#### [WHAT TO WORK ON]
Copy out the listing that follows, exact in every word, and skip the images.

#### [TASK MATERIAL]
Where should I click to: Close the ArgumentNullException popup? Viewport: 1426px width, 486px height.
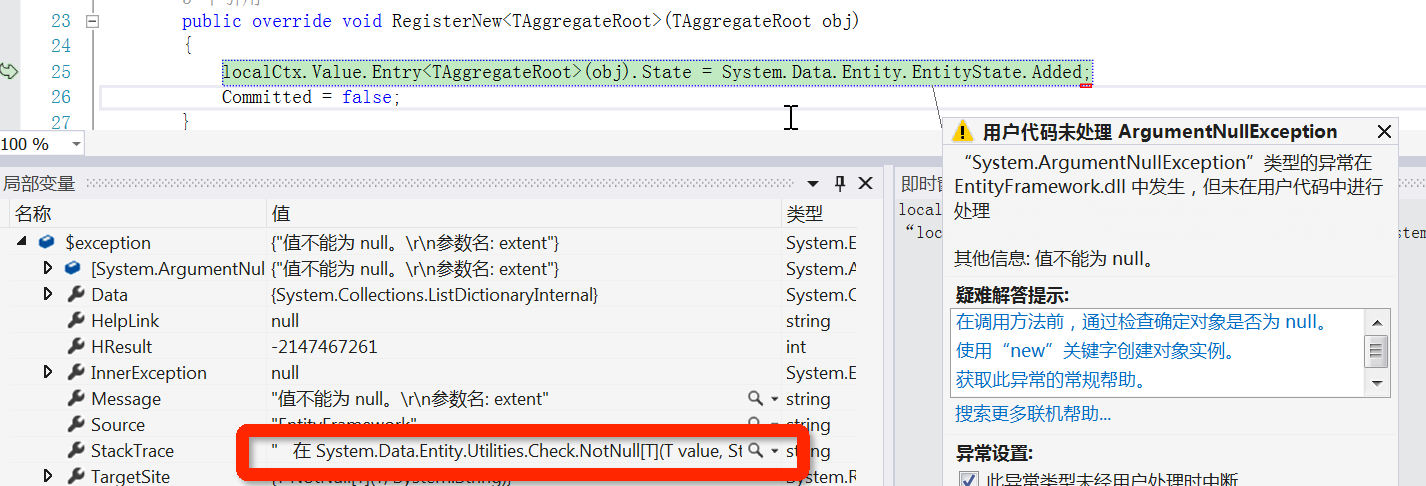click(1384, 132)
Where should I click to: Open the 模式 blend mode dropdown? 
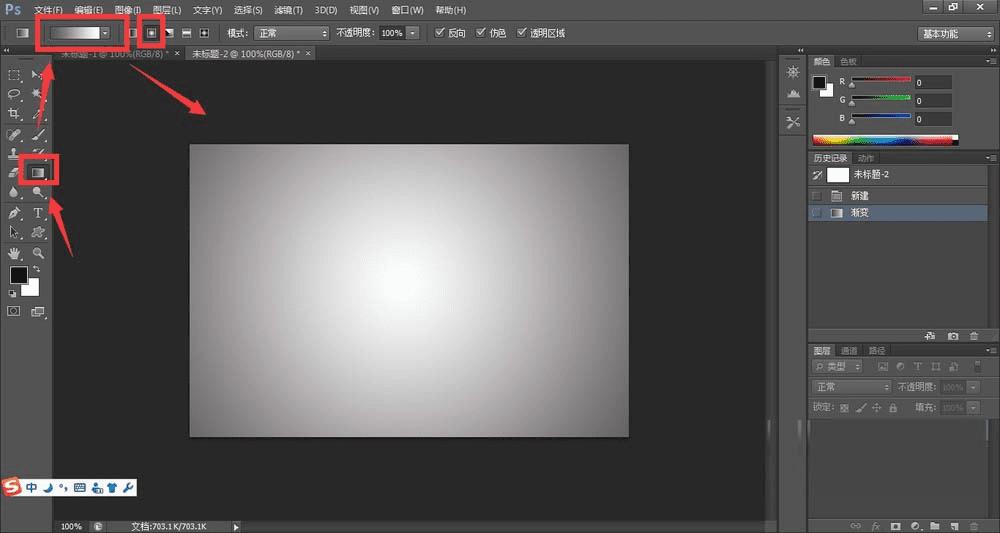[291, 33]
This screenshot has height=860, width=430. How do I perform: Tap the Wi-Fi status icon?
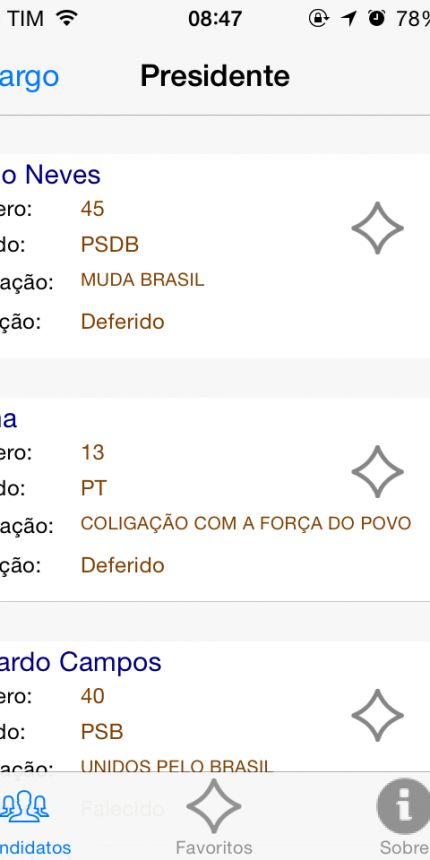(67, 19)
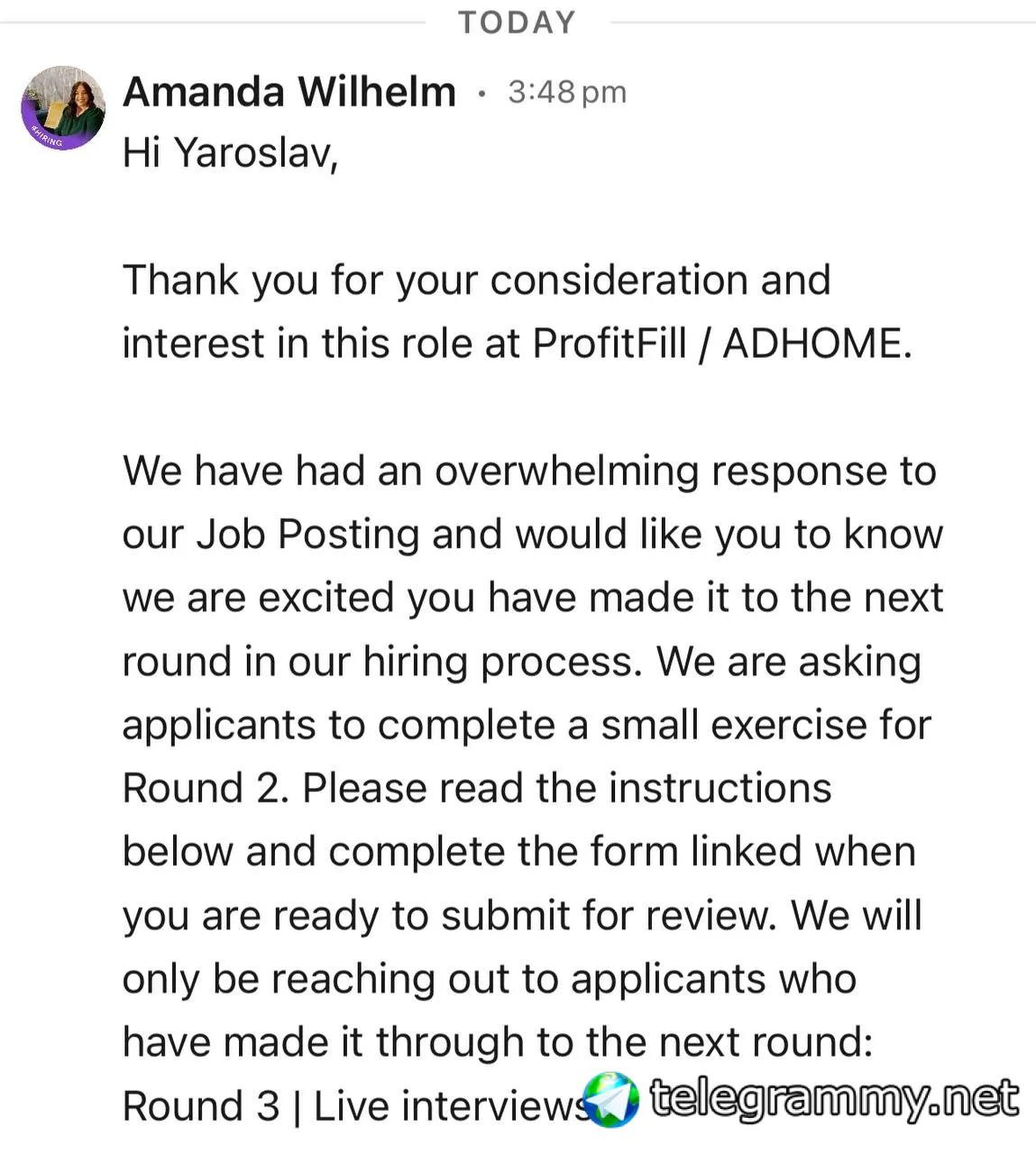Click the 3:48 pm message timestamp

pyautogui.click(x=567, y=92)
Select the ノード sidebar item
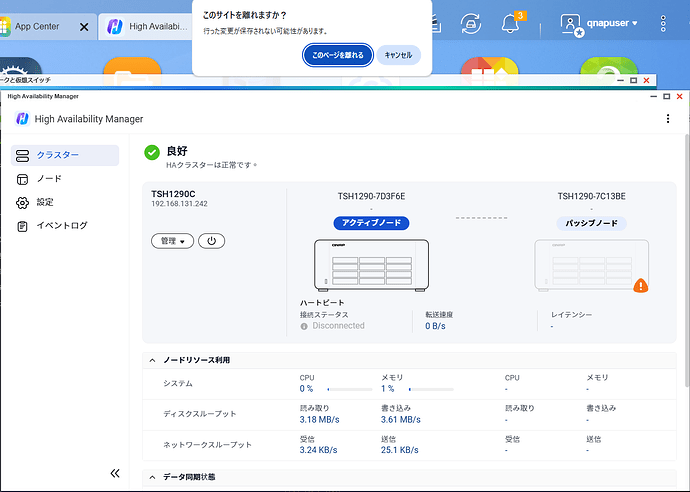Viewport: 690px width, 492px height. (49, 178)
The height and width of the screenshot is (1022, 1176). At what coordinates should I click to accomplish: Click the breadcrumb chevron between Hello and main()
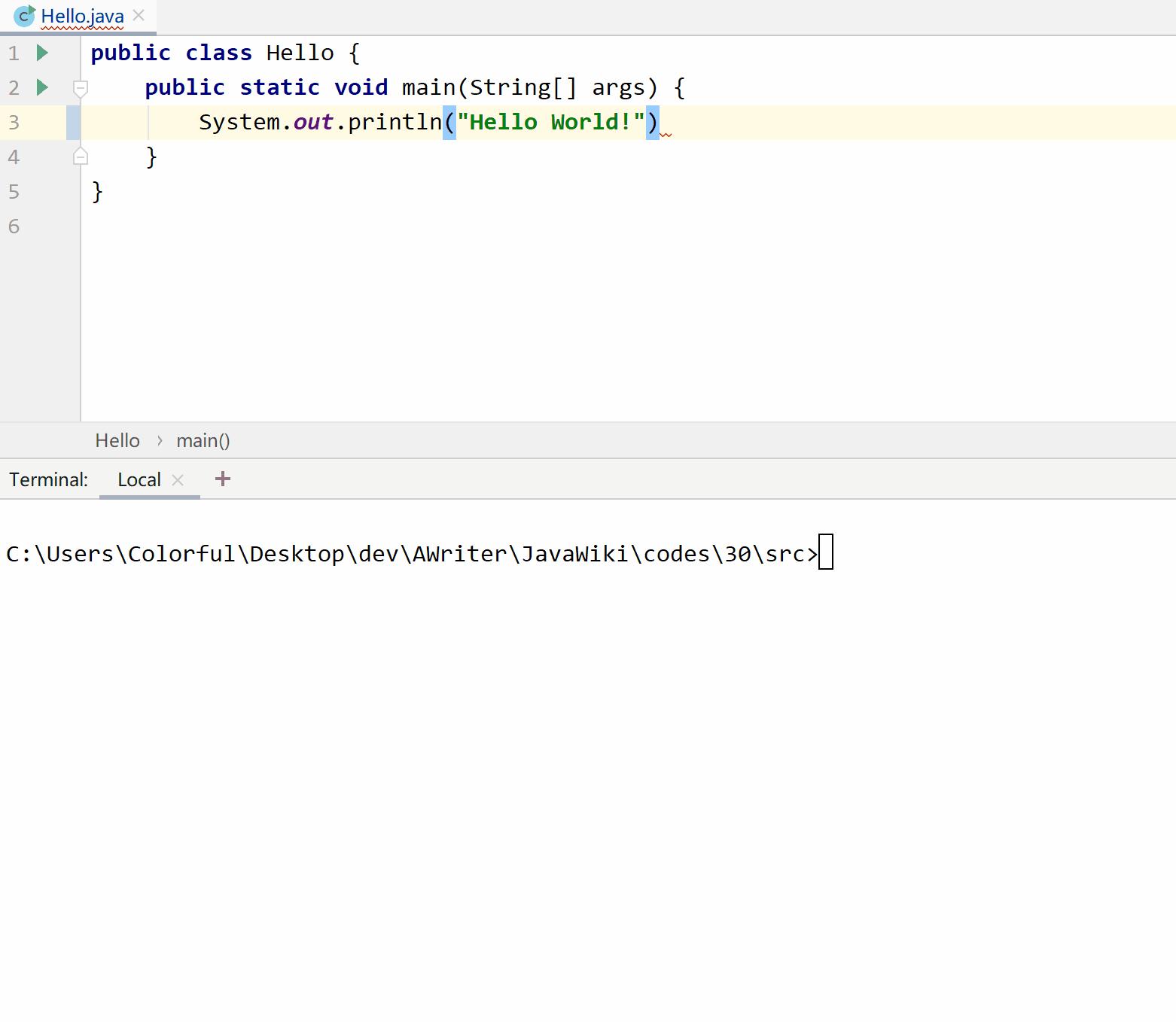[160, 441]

#### [ANSWER SECTION]
Where should I click to: Close the ArgumentNullException popup? Viewport: 1426px width, 486px height.
click(1384, 132)
Where should I click to: Open the 模式 blend mode dropdown? 
[291, 33]
This screenshot has height=860, width=430. How do I perform: Tap the Wi-Fi status icon?
(67, 19)
Click the 3:48 pm message timestamp

pyautogui.click(x=567, y=92)
Select the ノード sidebar item
Viewport: 690px width, 492px height. (49, 178)
The height and width of the screenshot is (1022, 1176). At what coordinates should I click to accomplish: Click the breadcrumb chevron between Hello and main()
[160, 441]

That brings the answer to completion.